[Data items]
########################################

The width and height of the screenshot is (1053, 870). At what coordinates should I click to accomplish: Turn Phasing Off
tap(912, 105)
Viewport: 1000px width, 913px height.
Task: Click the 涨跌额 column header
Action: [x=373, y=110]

########################################

WORK INSTRUCTIONS:
Return the records given above in their entirety, word for word.

YOUR RESPONSE:
The width and height of the screenshot is (1053, 870). At what coordinates should I click to accomplish: Turn Phasing Off
tap(912, 105)
Viewport: 1000px width, 913px height.
Task: Click the 涨跌额 column header
Action: [x=373, y=110]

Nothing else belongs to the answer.